The aging of germ cells is highly influenced by genetics, environmental factors, niches and extracellular matrices in which they grow and develop. In humans, prominent changes in social behavior and medical interventions have further changed the landscape of reproduction, enabling a delay in childbearing and living longer post-menopause, respectively. All these factors can have a profound impact on the quantity, quality, and ultimate reproductive potential of germ cells. Reproductive aging is not unique to mammals but affects many other organisms, including yeast, fly, and worm. Thus, understanding the fundamental mechanisms underlying reproductive aging is essential to develop new approaches to extend the length and the quality of reproductive lifespan, which will ultimately impact overall health.
Although traditionally much research on reproductive aging has focused primarily on gamete quality, the purpose of this Research Topic is to explore all different aspects of reproductive aging (germ cell development, germ cell niche, environmental factors, etc.) from yeast to human. We welcome Original Research, Methods, Review and Mini-Review articles that cover, but are not limited to, the following topics:
• Establishment of germ cell reserve and germ cell quality
• Effects of extrinsic or environmental factors on reproductive aging (endocrine disruptors, chemotherapy, obesity, metabolic diseases)
• Sexual dimorphism in reproductive aging
• Germ cell niches and stromal and extracellular matrix support
• Acute and long term effects of reproductive aging on overall health
• Genetics and epigenetics of reproductive aging
• Germ cell homeostasis (mitochondrial quality, lysosomal function, protein homeostasis)
• Fertility preservation
Expertise of the Topic Editors:
Jessica Tyler: “Epigenetics, chromatin, chromosomes and yeast aging”
Arjumand Ghazi: “Genetics of aging, especially mechanisms that link reproduction and aging, using the model C. elegans”
Francesca Duncan: “Female reproductive aging, oocyte and ovary biology, stroma and microenvironment, fibrosis and inflammation”
Michael Klutstein: “Reproductive aging (both female and male), epigenetics and aging, spermatogenesis transcriptional control, response of gametes to environmental stress”
Vittorio Sebastiano: “Germ cells, preimplantation embryos, pluripotent stem cells and cell-autonomous reversal of age-associated phenotypes”

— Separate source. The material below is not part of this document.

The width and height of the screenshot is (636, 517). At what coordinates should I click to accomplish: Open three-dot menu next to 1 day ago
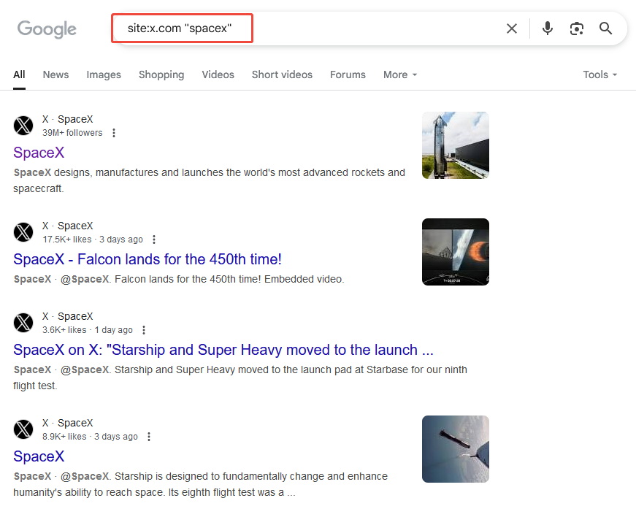click(144, 330)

Miguel Angel Brieño-Enriquez “Reproductive aging in mammals, germ cell development, meiosis and transgenerational epigenetic inheritance
Important Note: All contributions to this Research Topic must be within the scope of the section and journal to which they are submitted, as defined in their mission statements. Frontiers reserves the right to guide an out-of-scope manuscript to a more suitable section or journal at any stage of peer review.